Liberty ships continue to serve in a "less than whole" function many decades after their launching. In
Portland, Oregon the hulls of the
Richard Henry Dana and
Jane Adams serve as the basis of floating docks.
U.S. shipyards
Liberty ships were built at seventeen shipyards located along the Atlantic, Pacific and Gulf Coasts:
- Alabama Drydock and Shipbuilding, Mobile, Alabama
- Bethlehem-Fairfield Shipyard, Baltimore, Maryland
- California Shipbuilding Corp., Los Angeles, California
- Delta Shipbuilding Corp., New Orleans, Louisiana
- J. A. Jones Construction Company
- Kaiser Company, Vancouver, Washington
- Marinship, Sausalito, California
- New England Shipbuilding Corporation, South Portland, Maine, East and West Yards (both on the same 60 acres of shipyard)
- North Carolina Shipbuilding Company, Wilmington, North Carolina
- Oregon Shipbuilding Corporation, Portland, Oregon
- Permanente Metals Corporation, Richmond, California (a Kaiser facility)
- St. Johns River Shipbuilding, Jacksonville, Florida
- Southeastern Shipbuilding, Savannah, Georgia
- Todd Houston Shipbuilding, Houston, Texas
- Walsh-Kaiser Co., Inc., Providence, Rhode Island
Fictional appearances
A Liberty ship was featured in the
Quantum Leap episode 'Ghost Ship'.
A Liberty ship, converted to a hospital ship, is the eponymous subject and setting of
Alistair MacLean's mystery thriller
San Andreas (1984) The prologue to this novel, also by MacLean, is an interesting essay on Liberty ships and the conditions, character and behavior of the British Merchant Marine owners that used them, and sailors that sailed them.

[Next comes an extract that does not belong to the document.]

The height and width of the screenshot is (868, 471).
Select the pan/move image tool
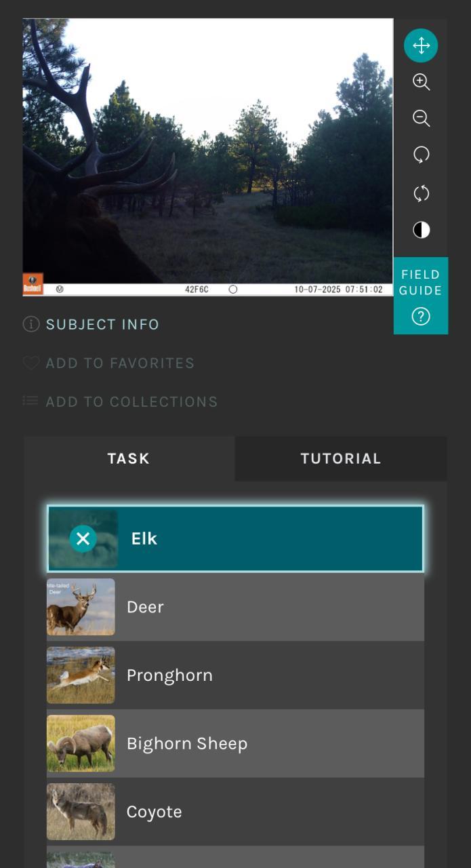click(x=421, y=45)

A Liberty ship is featured in the
Humphrey Bogart 1943 film
Action in the North Atlantic. Its
deck gun is described as being 5" rather than 4", probably for wartime propaganda reasons.
In
Clive Cussler's book,
Deep Six, the prologue details a Liberty ship that disappears in the 1960s and becomes a recurring Ghost Ship in
The Flying Dutchman vein. It is later found by
Dirk Pitt leading to further adventures from there.
Most of the engine room scenes of the 1997 film
Titanic were shot aboard the museum Liberty Ship in San Francisco Bay.
The wreck of the
SS Richard Montgomery is central to the plot of Stephen Barlay's 1977 novel
Blockbuster, in which a blackmailer threatens to blow it up, thereby causing serious flooding in central London, if his demands are not met.